### Problem requirements
When a line in the data below includes "agent", pick it out and copy it.

### Data section
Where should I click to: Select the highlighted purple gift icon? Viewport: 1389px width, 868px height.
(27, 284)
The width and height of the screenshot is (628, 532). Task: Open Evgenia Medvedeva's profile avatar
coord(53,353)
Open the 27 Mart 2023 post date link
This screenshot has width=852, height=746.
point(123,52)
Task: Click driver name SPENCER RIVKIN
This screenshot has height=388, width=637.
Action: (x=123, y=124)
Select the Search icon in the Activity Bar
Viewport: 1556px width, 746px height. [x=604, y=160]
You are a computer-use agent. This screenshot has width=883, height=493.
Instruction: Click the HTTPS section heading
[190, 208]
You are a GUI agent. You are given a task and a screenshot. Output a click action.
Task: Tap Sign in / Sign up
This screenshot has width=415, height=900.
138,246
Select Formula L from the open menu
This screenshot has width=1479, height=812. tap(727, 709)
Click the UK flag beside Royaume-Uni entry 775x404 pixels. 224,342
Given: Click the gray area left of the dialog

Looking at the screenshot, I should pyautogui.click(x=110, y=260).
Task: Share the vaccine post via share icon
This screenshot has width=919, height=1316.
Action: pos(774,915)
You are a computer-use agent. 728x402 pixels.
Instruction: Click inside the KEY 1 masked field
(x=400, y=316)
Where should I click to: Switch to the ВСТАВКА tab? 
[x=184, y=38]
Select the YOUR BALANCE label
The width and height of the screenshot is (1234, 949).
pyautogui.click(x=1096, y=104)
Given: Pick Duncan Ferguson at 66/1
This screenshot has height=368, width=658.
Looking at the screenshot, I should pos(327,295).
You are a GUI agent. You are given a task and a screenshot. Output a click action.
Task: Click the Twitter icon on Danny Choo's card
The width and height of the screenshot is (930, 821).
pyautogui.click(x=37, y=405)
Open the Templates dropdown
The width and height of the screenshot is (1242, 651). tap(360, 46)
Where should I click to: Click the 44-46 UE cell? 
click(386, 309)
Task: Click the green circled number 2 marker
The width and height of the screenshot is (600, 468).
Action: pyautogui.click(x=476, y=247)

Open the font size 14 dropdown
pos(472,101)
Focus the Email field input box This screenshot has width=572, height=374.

### Answer for this exercise
You are a computer-use agent. This screenshot has width=883, height=493.
You are a GUI agent. You are given a task and a screenshot. Output a click action.
You are a computer-use agent. 728x402 pixels.
You are a GUI agent. You are given a task and a screenshot. Output a click action.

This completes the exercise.